Meryam almost managed a smile.

Then they heard the gunshot, and Avci screamed, and they all looked over to the edge of Camp One and saw the body slump from behind a rock and sprawl on the ground, pushing snow ahead of it.

And Father Cornelius stepped out of the storm. For a moment Meryam wavered on her feet, vision blurring again, and a muffled bit of consciousness at the back of her mind wondered if any of this were really happening. She could barely feel the cold, and the world around her had the not-quite-there texture of a nightmare. Sounds were muffled.

The priest stepped over Avci’s bloody corpse in a single, smooth stride, and she saw his grin. He’d torn off his balaclava and his jacket. Now he strode toward Walker and Kim with a smile so wide it had ripped his cheeks almost as far back as his ears. Blood painted his jaw and throat, streaks of vivid red that stood out against the white of the falling snow.

But his eyes were on Meryam. The grin seemed meant for her, and those eyes held a knowing gleam along with the glitter of orange fire, as if they shared a secret.

She wanted so badly to scream. Instead, she started toward the thing that had been Father Cornelius. Adam grabbed the sleeve of her coat and dragged her backward. Meryam tried to fight him and he shoved her to the ground.

“You can barely stand. He’ll kill you.”

“I’m—” she started to say. Dying. I’m dying anyway . But Adam had already rushed over to stand with Kim and Walker, leaving Meryam on her own, sprawled in the snow.

The demon in Father Cornelius crouched forward, lifted his hand, and gave her the same kind of little wave a circus clown might give a child in the audience, as if to tell her that this show was for her. Then it sprang on top of Walker, beating him with both fists as it rode him down into the snow.

Meryam could only watch the nightmare unfold.

Walker felt the blows in his skull like savage music thumping his brain. He’d seen the priest and he’d hesitated. So stupid. No hat, no coat, no balaclava, out there on the mountain more than an hour after they’d last seen him, an old man in priestly black and a white patch at his collar… zero chance he had gotten there without the demon driving him.
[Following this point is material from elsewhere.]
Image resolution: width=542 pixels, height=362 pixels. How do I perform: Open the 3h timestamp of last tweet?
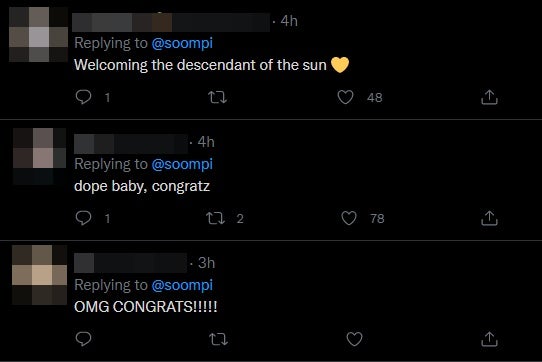[206, 263]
Its fists came down. Father Cornelius’s fists. An old man’s paper-thin skin and blue veins and age spots and chafed knuckles. Walker felt his nose break, tasted a rush of fresh blood, and he roared and whipped himself side to side, but the thing inside the priest had strength born of hell instead of muscle.

Hell, he thought, as a fist thumped his left temple and he felt the orbit around his left eye crack. He believed in Hell now. Which meant that somewhere up there, God existed, and Walker was beneath his notice. They were all, the people dying here on the side of Mount Ararat, not worthy of his attention.